Hills-bore Castle. Will it never end?

Is anyone else profoundly, stultifyingly, mind-numbingly bored by the saga unfolding at Hillsborough?

From its outset I’ve been cynical about the process. Talks conducted between the DUP and Sinn Féin, Siamese twins bound together by common dependence on dysfunctional carve-up at Stormont, were never likely to deliver a genuine fresh start for power-sharing.

But over the course of the past week cynicism had been replaced by tedium. We have had news of countless ’breakthroughs’, several impending and significant arrivals by prime ministers and even a US foreign secretary, a welter of leaking and spinning which has amounted to nothing.

Meanwhile, at Stormont, Assembly business has effectively ground to a halt. The UUP and SDLP have participated, waiting to be included in the process at Hillsborough, but the DUP and Sinn Féin have been working with skeleton teams. Indeed Jeffrey Donaldson, Nigel Dodds and other figures have been consigned to the business of every day politics, seemingly to keep them out of the loop.

On the DUP benches Edwin Poots’ lugubrious little tales about high hedges in suburbia take on added pathos against a near deserted backdrop in which a couple of disconsolate troops can be spotted muttering and intriguing.

Forget suspending politics in Northern Ireland until Peter Robinson sorts out his complicated personal and financial affairs. Despite the province suffering the effects of unemployment and collapsed industry everything else has been forgotten whilst the DUP and Sinn Féin argue about parades and the Irish language.

It is completely in keeping with the nature of the carve-up.

Power-sharing is, in reality, defined by a series of cultural set-pieces between the two sides. That is the nature of community politics as it is now practised in Northern Ireland. Sinn Féin and the DUP haggle over their particular cultural preoccupations and the majority, who have no ambitions either to don a collarette and walk through a Republican area or to fill in a car tax form in the Irish language, look on with bemusement.

The reality is that we’ve developed a system which currently manages our differences but does not resolve them and it is fragile and will ultimately prove unsustainable.

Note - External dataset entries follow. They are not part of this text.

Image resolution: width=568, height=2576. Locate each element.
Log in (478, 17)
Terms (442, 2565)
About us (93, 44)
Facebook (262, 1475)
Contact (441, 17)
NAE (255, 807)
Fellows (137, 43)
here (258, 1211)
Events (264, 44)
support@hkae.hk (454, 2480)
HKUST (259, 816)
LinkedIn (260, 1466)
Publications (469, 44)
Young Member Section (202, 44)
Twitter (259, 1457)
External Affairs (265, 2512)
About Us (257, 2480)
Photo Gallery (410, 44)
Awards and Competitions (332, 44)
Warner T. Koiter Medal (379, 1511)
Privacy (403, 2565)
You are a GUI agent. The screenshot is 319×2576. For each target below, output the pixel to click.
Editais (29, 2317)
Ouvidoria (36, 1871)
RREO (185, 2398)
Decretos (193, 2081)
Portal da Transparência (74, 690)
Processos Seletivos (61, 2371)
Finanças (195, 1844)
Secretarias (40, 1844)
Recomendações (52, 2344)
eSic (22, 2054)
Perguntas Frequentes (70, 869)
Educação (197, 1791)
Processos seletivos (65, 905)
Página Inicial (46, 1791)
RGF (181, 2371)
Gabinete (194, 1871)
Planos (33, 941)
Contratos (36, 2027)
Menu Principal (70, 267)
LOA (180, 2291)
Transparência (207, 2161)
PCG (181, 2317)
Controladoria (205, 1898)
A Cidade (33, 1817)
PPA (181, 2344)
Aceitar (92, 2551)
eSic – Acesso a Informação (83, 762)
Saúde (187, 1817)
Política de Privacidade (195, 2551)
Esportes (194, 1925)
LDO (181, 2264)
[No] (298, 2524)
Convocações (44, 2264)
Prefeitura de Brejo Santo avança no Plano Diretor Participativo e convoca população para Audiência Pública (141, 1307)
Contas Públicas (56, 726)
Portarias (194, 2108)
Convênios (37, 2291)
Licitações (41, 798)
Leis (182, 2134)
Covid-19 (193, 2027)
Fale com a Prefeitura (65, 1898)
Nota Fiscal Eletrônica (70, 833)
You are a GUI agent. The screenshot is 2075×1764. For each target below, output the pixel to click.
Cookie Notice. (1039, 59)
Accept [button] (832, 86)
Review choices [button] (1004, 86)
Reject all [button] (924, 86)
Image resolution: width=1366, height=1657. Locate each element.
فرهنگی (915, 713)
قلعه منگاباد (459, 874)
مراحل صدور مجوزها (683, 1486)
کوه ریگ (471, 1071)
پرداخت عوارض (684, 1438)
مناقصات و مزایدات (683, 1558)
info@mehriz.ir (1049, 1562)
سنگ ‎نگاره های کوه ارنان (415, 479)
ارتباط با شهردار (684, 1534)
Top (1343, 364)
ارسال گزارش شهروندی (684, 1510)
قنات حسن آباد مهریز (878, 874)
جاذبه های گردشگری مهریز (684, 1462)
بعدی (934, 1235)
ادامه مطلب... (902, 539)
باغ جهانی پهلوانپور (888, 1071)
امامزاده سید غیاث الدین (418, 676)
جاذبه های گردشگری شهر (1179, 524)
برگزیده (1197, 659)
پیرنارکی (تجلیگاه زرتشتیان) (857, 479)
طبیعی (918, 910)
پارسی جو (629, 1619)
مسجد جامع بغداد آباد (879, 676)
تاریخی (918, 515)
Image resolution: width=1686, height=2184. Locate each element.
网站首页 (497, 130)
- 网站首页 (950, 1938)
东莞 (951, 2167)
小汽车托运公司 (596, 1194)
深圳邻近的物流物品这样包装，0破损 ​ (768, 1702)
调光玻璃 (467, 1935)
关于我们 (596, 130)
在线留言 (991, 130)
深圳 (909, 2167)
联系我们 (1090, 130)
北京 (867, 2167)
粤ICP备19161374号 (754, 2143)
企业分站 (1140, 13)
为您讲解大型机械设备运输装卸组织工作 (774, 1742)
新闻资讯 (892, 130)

Gerry Adams’ yesterday declared that any agreement would represent another ‘staging post’ on the road to a united Ireland. His party sees power-sharing as strictly transitional. It is useful only insofar as it allows republicans to wring concessions out of the British government and unionists.

Without its weapons his party is rapidly running out of leverage but it still has the capability to threaten the very existence of the Assembly when it doesn’t get its way.

And then there are those convenient ‘dissident republicans’ to whom Sinn Féin is, we all wholeheartedly believe, vehemently opposed but who still represent the bogeyman in case anyone forgets where the inevitable trajectory of history should take us.

Unionists, meanwhile, broadly view devolved government as a permanent settlement which can cement Northern Ireland’s place within the United Kingdom. Yet commitment to it is also highly conditional.

Martin McGuinness for instance, must not under any circumstances become the First Minister, even with a unionist co-equal. Some unionists, it should be stressed, didn’t negotiate the agreement which made made such a scenario possible, those that did are rightly renowned for hypocrisy.

The whole depressing spectacle looks set to continue for some time yet. The latest rumour is that the DUP faced a wave of resignations had Peter Robinson insisted on ploughing ahead with a deal.

Whatever conclusion is reached there will simply be another crisis down the road, unless something is done to change the culture of the Executive. Either it must be replaced by a genuine coalition or alternative structures must be put in place to allow a voluntary coalition to be formed.

Comments

K D Tennent said…
Do they still get paid when this happens?
Timothy Belmont said…
They get paid overtime with weekend rates. :-)
GavBelfast said…
Why should the talks end, when they're a convenient distraction to skeletons in cupboards?